• [WHAT IS NEEDED]
Drop all pictures and repeat exactly the lines from the line holding "Given: Select stahlgruber1's Bayern row" through the end of the records.

(Items from a data source)
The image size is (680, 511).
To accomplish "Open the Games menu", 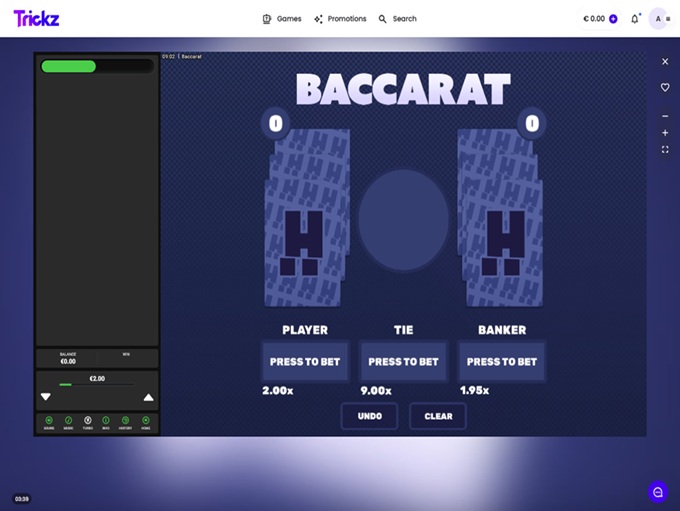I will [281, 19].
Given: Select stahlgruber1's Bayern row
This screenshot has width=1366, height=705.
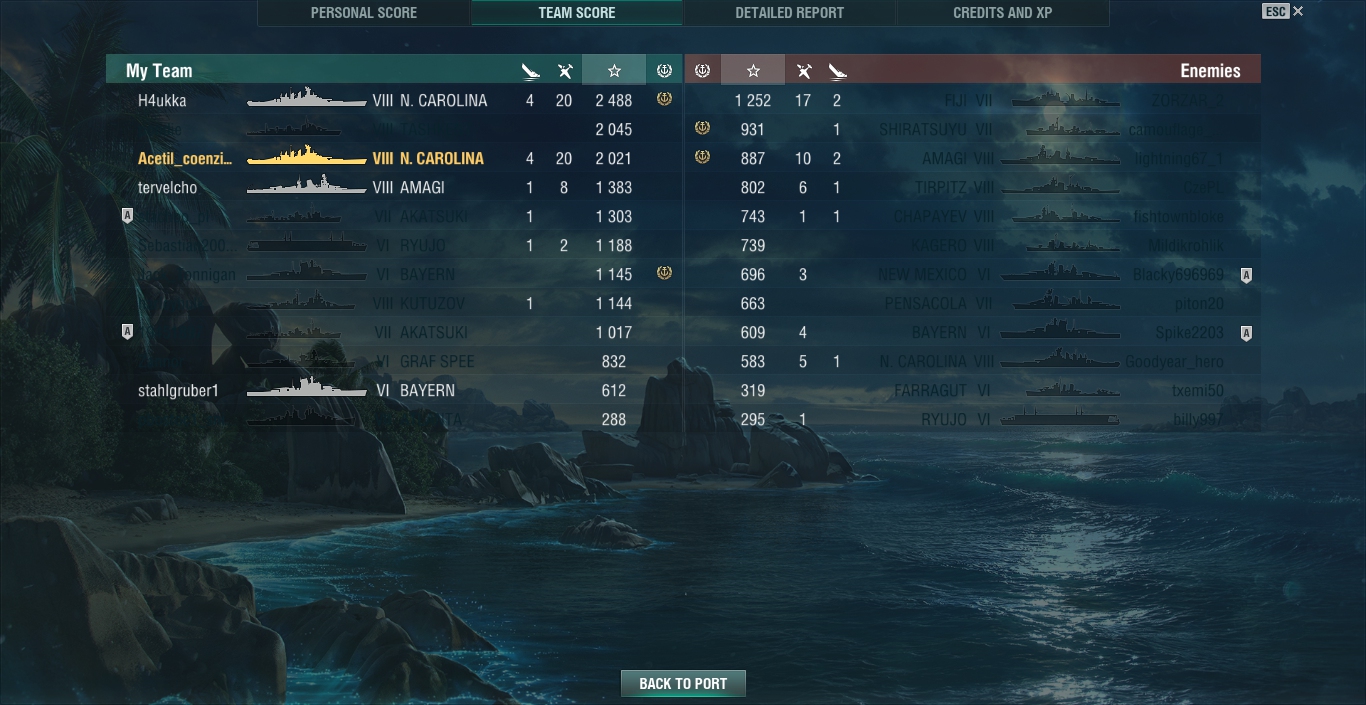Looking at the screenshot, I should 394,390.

• [RESPONSE]
Given: Select stahlgruber1's Bayern row
This screenshot has width=1366, height=705.
Looking at the screenshot, I should 394,390.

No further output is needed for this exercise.